We studied the physiological role of Ca_V2.1α₁ in ischemic neuronal injury using mutants. Rolling Nagoya and leaner mouse brains showed similar Ca_V2.1α₁ expression patterns. MCAO model showed more severe ischemic area in rolling Nagoya than in leaner mice. Higher [Ca²⁺]i was induced in rolling Nagoya than in leaner mice. When examining ischemic mechanisms, comparison of allelic variants was useful. One of the main instigators leading to cell death and brain damage following ischemia is Ca²⁺ dysregulation. Neuronal membrane depolarization results in the activation of voltage-gated Ca²⁺ (Ca_V) channels and intracellular Ca²⁺ influx. We investigated the physiological role of the Ca_V2.1 (P/Q-type) channel in ischemic neuronal injury using Ca_V2.1 channel α₁ subunit mutant mice, rolling Nagoya and leaner mice.
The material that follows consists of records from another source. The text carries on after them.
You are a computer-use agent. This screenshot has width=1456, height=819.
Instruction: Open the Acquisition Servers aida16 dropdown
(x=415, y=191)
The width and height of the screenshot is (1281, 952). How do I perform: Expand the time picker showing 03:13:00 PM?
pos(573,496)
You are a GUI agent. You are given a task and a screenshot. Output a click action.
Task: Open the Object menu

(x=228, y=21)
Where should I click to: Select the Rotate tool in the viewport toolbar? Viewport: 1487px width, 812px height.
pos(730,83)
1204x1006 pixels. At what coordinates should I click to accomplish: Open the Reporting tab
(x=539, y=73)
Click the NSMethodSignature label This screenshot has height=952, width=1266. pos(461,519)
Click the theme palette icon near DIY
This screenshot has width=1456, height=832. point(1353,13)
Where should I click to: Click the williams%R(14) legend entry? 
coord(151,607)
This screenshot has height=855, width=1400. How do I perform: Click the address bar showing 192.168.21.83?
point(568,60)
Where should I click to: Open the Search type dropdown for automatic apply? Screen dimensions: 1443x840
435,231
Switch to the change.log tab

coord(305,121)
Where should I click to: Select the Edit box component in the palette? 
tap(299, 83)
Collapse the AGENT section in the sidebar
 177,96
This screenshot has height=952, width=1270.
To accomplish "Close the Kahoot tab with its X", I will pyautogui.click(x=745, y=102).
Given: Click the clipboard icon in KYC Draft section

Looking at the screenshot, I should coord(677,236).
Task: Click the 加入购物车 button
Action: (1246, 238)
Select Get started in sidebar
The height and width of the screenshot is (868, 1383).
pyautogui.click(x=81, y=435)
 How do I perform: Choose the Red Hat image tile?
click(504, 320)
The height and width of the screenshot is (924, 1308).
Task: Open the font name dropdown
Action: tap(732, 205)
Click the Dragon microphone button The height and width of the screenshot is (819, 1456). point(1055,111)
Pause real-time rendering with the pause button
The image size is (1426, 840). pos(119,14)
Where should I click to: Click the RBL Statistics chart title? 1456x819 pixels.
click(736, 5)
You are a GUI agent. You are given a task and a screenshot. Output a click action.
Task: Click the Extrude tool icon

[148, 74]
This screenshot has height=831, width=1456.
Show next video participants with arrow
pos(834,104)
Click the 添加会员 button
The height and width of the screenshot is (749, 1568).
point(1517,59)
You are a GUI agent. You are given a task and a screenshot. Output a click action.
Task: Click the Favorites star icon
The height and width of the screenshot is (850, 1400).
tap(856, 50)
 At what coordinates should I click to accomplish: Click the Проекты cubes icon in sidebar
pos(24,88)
The in vivo ischemia model with a complete occlusion of the middle cerebral artery showed that the infarct area at 24h was significantly smaller in rolling Nagoya (27.1±3.5% of total brain volume) and leaner (20.1±3.5%) mice compared to wild-type (42.9±4.5%) mice. In an in vitro Ca²⁺ imaging study, oxygen-glucose deprivation using a hippocampal slice induced a significantly slower rate of increase in intracellular Ca²⁺ concentration ([Ca²⁺]i) in rolling Nagoya (0.083±0.007/min) and leaner (0.062±0.006/min) mice compared to wild-type (0.105±0.008/min) mice. These results demonstrate that the mutant Ca_V2.1 channel in rolling Nagoya and leaner mice plays a different protective role in a ([Ca²⁺]i)-dependent manner in ischemic models and indicate that Ca_V2.1 channel blockers may be used preventively against ischemic injury.